Если вы читали «Саят-Нова», то вы поймете, что приключение, случившееся с моим романтическим героем, бродячим поэтом, весьма похоже на то, что произошло и со мной.
Я нашел приют у своей вдовы Mapo, то есть у Прасковьи Федоровны Новиковой, уже немолодой, рано состарившейся женщины, потерявшей на войне мужа и сына. Она жила одиноко, работала на оборонном заводе в Саратове и ухаживала за мной, совсем разболевшимся. У нее был скудный паек, кое-что ей удавалось раздобыть на базаре в обмен на сохранившиеся от мужа и сына вещи, и она, как могла, подкармливала меня. Но даже не то, что я обделяю ее, мучило меня. Я тревожился, что мое пребывание грозит ей серьезными неприятностями, ведь она укрывала «социально опасного» человека, которому предписано в двадцать четыре часа покинуть город. А время было грозное, немцы подвигались к Сталинграду. Плохо бы ей пришлось, если бы меня обнаружили в ее доме. Я постоянно твердил ей об этом, говорил, что уже здоров, что мне надо уходить.
– Ну куда ты такой пойдешь, Ермолов? – Она называла меня Ермоловым. – Лежи, – говорила она. – Вот привязался. Разве ты мне мешаешь? Мне даже с тобой весело. А сделать со мной – и что могут? Только лежи тихо.
Раненько утром она уходила на завод, замыкала дверь дома на наружный замок и возвращалась, когда уже темнело. Она, рассказывая мне новости, шустро и ловко, по-молодому, готовила ужин из того, что бог послал ей в этот день. Потом, подперев рукой щеку, смотрела на меня, как я ем, а я каждый раз стеснялся, отодвигал миску.
– Ой, хватит, уж до того сыт.
– А ты ешь! Тебе бы поболе надобно, исхудалый весь. А разве это пища? Невесть что, а не пища. Ешь, ешь, Ермолов! Ну и рассказывай про Москву. Про свои картины, которые, может, и я, случаем, видела. Кино-то снимать, поди, уж как интересно! Про артистов рассказывай! И про то, как писал! Ведь надо же – не просто писать, а для кино!..
А иногда сообщала:
– Сего дни отметили меня за ударный труд. Наградили овсянкой. С пол кило будет, ей-богу. Такую кашу сделаю из этого самого овса, какую до войны, может, и лошадям не давали.
И был в доме праздник, и на сердце было тепло от человеческой доброты. Эта женщина спасла меня.

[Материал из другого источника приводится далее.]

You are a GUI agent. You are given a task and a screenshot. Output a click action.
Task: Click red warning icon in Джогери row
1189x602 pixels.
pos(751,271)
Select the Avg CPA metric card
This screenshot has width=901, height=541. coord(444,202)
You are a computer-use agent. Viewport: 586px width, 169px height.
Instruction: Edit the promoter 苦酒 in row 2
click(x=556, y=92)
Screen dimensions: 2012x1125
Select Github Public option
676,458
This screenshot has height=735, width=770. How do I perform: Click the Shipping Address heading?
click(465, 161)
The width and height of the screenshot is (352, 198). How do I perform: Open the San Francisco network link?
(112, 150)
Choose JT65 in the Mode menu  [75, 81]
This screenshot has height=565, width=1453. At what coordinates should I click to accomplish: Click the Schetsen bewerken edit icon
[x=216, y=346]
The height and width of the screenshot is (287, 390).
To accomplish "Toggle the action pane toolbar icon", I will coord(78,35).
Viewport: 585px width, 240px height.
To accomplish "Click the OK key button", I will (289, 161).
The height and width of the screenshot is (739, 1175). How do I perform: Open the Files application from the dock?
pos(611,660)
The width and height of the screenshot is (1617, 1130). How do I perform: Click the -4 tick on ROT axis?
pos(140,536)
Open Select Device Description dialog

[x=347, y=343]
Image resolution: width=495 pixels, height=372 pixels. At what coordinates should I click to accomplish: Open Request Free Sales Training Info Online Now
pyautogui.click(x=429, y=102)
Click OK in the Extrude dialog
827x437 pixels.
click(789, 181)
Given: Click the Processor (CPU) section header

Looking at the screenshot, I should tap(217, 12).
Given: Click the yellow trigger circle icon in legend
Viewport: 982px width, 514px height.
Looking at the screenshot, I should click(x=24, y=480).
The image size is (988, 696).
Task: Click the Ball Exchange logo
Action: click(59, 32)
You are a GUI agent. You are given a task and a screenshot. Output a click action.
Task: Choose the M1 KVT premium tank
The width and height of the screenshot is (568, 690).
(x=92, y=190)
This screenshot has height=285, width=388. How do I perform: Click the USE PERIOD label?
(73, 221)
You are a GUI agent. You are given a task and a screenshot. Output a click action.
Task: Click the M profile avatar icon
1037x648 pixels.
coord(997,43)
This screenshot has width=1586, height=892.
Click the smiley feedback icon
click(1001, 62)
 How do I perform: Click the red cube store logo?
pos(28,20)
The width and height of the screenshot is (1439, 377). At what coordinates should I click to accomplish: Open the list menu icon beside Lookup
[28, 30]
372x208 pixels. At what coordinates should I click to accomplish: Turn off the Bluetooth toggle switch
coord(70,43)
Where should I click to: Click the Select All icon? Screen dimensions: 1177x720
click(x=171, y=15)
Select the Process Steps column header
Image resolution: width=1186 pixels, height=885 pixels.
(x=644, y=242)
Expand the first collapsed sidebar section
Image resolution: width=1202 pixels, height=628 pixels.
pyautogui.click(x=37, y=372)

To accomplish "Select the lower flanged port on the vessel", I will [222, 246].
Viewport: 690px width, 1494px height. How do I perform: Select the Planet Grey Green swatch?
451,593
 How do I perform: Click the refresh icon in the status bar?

Разумеется, в тех житейских условиях она и сама-то полуголодала, а тут еще накормить меня, беспайкового, и ухаживать за мной. Но вместе с тем вряд ли я ошибусь, если скажу, что наполнил ее трудные, одинокие будни оживляющим содержанием, ее неистраченная материнская энергия как бы нашла выход. После непосильной работы на заводе она спешила домой, озабоченная, раздобыв что-либо сверх скудного пайка, и появлялась, стараясь казаться неуставшей, даже веселой, с живостью орудовала у керосинки, рассказывала новости. Разговаривали мы шепотом, она понимала, что жилец я опасный, хотя если и заговаривал с ней об этом, то отфыркивалась: «Подумаешь, опасный! Да ну их! Что с меня взять, Ермолов, побойся бога!» Однако если вдруг постучится соседка (это бывало редко, потому что все поголовно были до темноты на работе), то она, хитрюще на меня поглядывая, отвечала расслабленным голосом: «Ой, Анютка! Да и не впущу даже! Усталая я. В смерть усталая. Лежу».